Идёт капитан по палубе, жесть босиком осязает, в Липину каюту без стука входит. А сам вспоминает: а брюки? а мундир? Потом так думает: главное в человеке – что? – Голова. Голова одета? – Одета. Стало быть, и сам не гол. Тут проскочила между ног малая звероформа – г-жа Зверж – и остался капитан с Липой наедине. Э, нет, наедине больше не будет.
Протягивает Липа с койки капитану Флориану младенца Флориана:
– Я знала, я ждала, он твой.
Глядит капитан: конечно, мой. И китель на мальчике, и сапожки, и кортик на ремне. Только фуражки нет. Ничего: вырастет – нарастёт! И кивает Флориан Флориану:
– Ну, расти, бра, капитаном будешь.
И тут похлопывает капитана по погону твёрдая дружеская докторская рука:
- Задремал ты, что ли, капитан? Проснись – горит корабль!
- А?!  - мгновенно оклёмывается капитан.
Глядит: фуражка на месте, мундир на месте, сам на месте – на мостике капитанском, а внизу-то – пожар.

ВАЛГАЛЛА

Известно читателю, что тигра не стало? Известно. Сказали мы, что успел зверь загрызть скрипача? Сказали. Дали знать, что Липа не в состоянии работать на арене? А как же. Ну и, спрашивается, кто остался на трубе? Да директор же, да Варавва же, да понятно же, что с его-то характером, да ещё осиротев – последнюю бабушку схоронив – отдался наш с вами Карабас любимому делу с особым пылом. И что же? Зверь не ревёт, скрипка не поёт, Липка не пляшет – а от зрителя отбою нет. Потому – чудеса на палубе. Чудеса в решете: в прямом смысле в решете, потому как черпает Варавва решетом воду прямо из Дуная, жесть палубную поливает – пальма вырастает. Да пусть бы уж пальма, а то вместе со скалой. И жарко. Термометр на стенке +54 так и показывает, и это в марте-то месяце посреди Европы: близ Регенсбурга, что близ Шварцвальда, на самом северном изгибе Дуная. Но не успеет иного зрителя хватить тепловой удар, как глядишь – южная пальма уже не пальма, а как раз уже северный кедр, и лёд его голову кроет, и вязкий сугроб у ног. А на термометре: –40 как минимум. И ветры воют. Но во все тяжкие пускается фокусник: махнёт цилиндром – и уж ни севера, ни юга, только на гряде лесистой правобережной – Парфенон возвышается. Наденет цилиндр иллюзионист – приглядишься: а то вовсе не греческий Парфенон, а как раз древнегерманская Валгалла величается: замок, где души живут убитых викингов******. И уж так сделает волшебник, что все глаза через Дунай перенесутся Валгаллу осматривать, вокруг белых колонн порхать, изваяниями мраморными любоваться.

ПОЖАР

Так вот о пожаре. Вернул волшебник зрителя из Валгаллы на пристань, вынул из цилиндра зажигалку, да и поджёг себе красную бороду. Проделывал он это сотни раз и в разных местах: борода горит, дым идёт, а потом – раз и просто светится. И цвет по радуге меняет. Так бы оно и на сей раз было, да не так получилось. А потому не так оно получилось, что после рождения у Липы маленького Флориана совсем злой стала Коталин тигролишённая.

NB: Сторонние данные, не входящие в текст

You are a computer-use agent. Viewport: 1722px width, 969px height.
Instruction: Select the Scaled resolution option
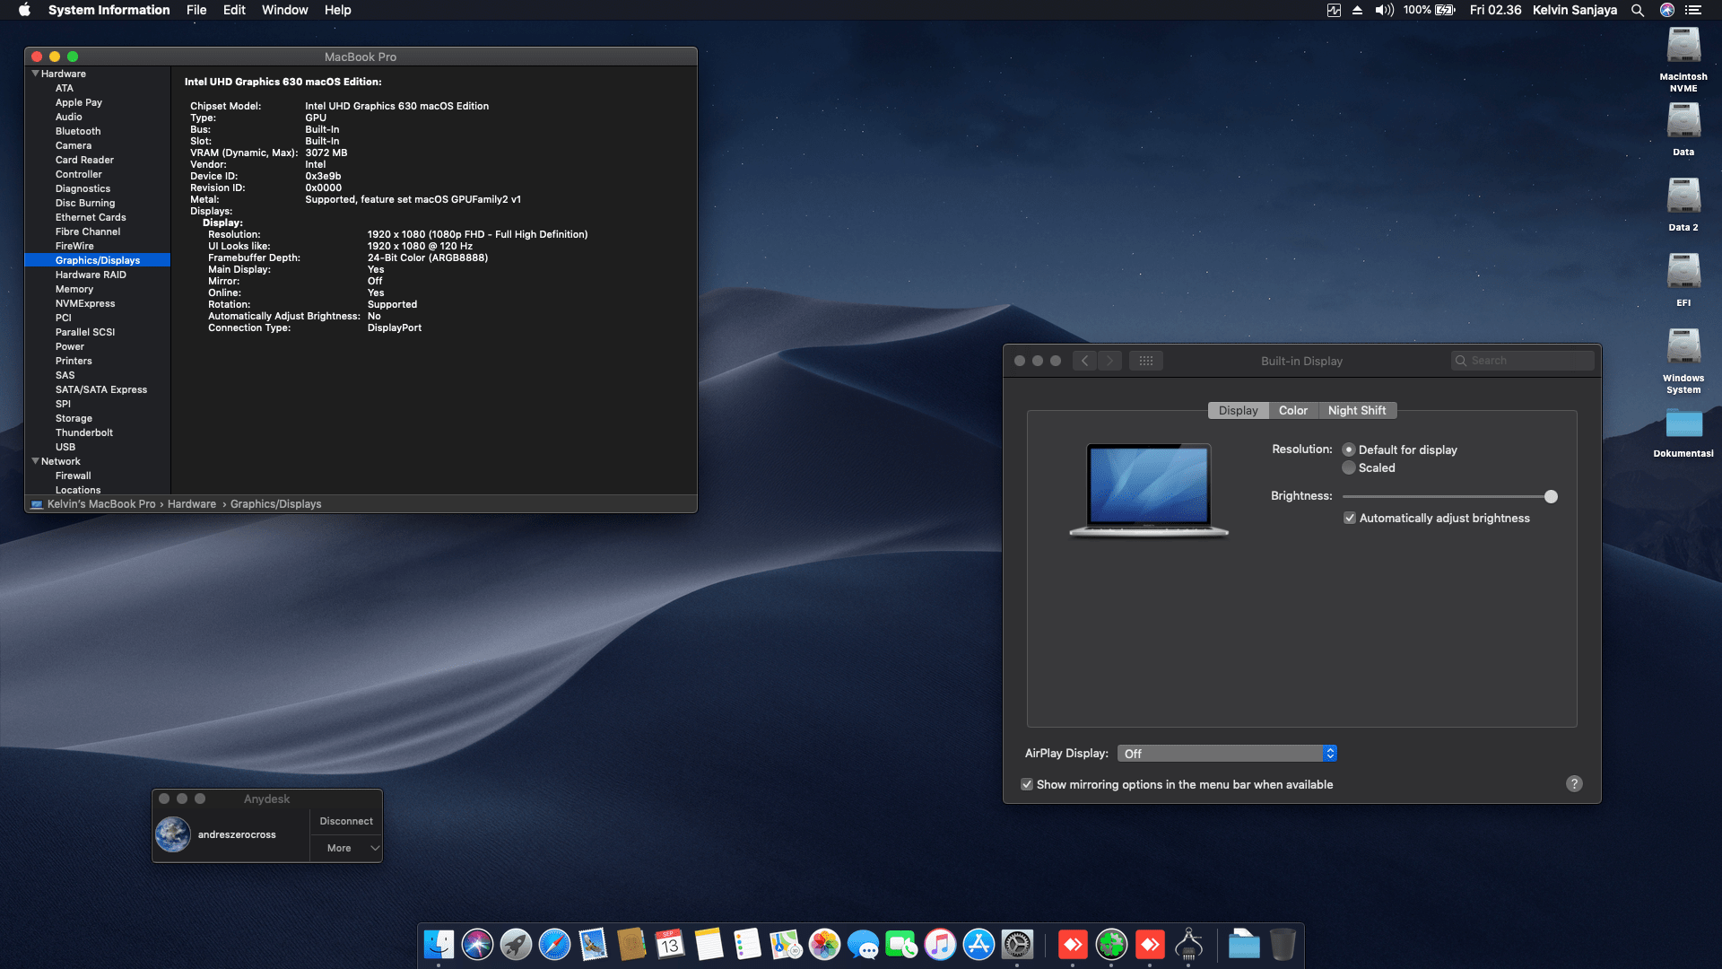pyautogui.click(x=1349, y=468)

Видите ли: была у Вараввы специальная волшебная зажигалка, чуть не из самого Иерусалима. Чиркнет, бывало, чародей – всё горит, ничего не сгорает. Однажды с пожарной командой случай ужасный был… Ну, да сейчас не об этом. Сейчас вот о чём: решил директор Варавва, что такой артистке, у которой номер пропал, да ещё характер конфликтный, да ещё и кокаинистка, кокаина за счёт фирмы выдавать больше не стану. И не стал: у Вараввы слово с делом всегда об руку шло. Коталин: ах так! Так заберусь же я, думает Коталин, в твою волшебную каюту, да выкраду твою волшебную зажигалку, а взамен положу простую, и гори она красным пламенем – твоя борода! А поскольку у Коталин рыжей тоже умысел с деянием не расходились, то…

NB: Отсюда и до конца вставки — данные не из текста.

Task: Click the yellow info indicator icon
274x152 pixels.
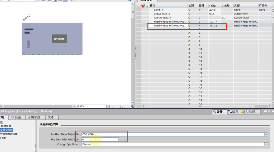Action: pos(242,112)
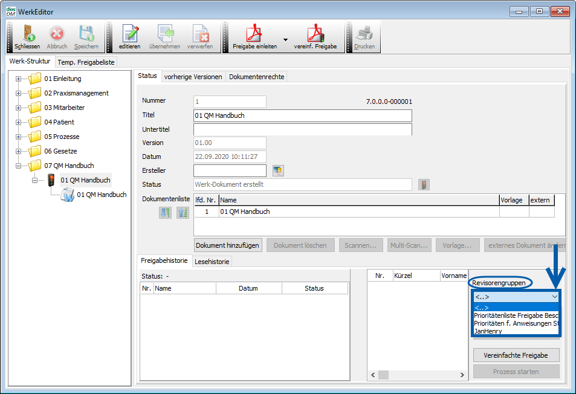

То чиркнул чародей зажигалкой по бороде, а та возьми да и вспыхни красным пламенем. И в том ещё коварство Коталин, что ответственные за технику безопасности Белый Бо и Чёрный Жо сперва и не догадались, что и впрямь загорелся директор. И затеяли клоунаду с бранспойтами: Бо опрокинулся, Жо свалился. Бо кричит: «Пожар!» Жо орёт: «Горим!» Вода из одного брандспойта бьёт по зрителю, а из другого – залп за реку по Валгалле. А где Варавва красную бороду жёг – одни угольки да чёрные ботинки остались.

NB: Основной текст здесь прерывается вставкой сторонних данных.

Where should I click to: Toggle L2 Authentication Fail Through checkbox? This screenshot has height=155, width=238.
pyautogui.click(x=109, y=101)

От рукоплесканий – земля ходуном, Дунай из берегов, птицы ночные носятся. А корабль горит.
Перенеслось ветром пламя на 5-метровый чёрный цилиндр, а там же вся пиротехника! Тут и грохнуло, тут и рухнуло. Опрокинулся капитанский мостик, полетел на палубу Флориан вместе с доктором Волькенштейном. Визжат-катаются по палубе клоуны, гимнасты, малые звероформы. Гибнет в панике команда.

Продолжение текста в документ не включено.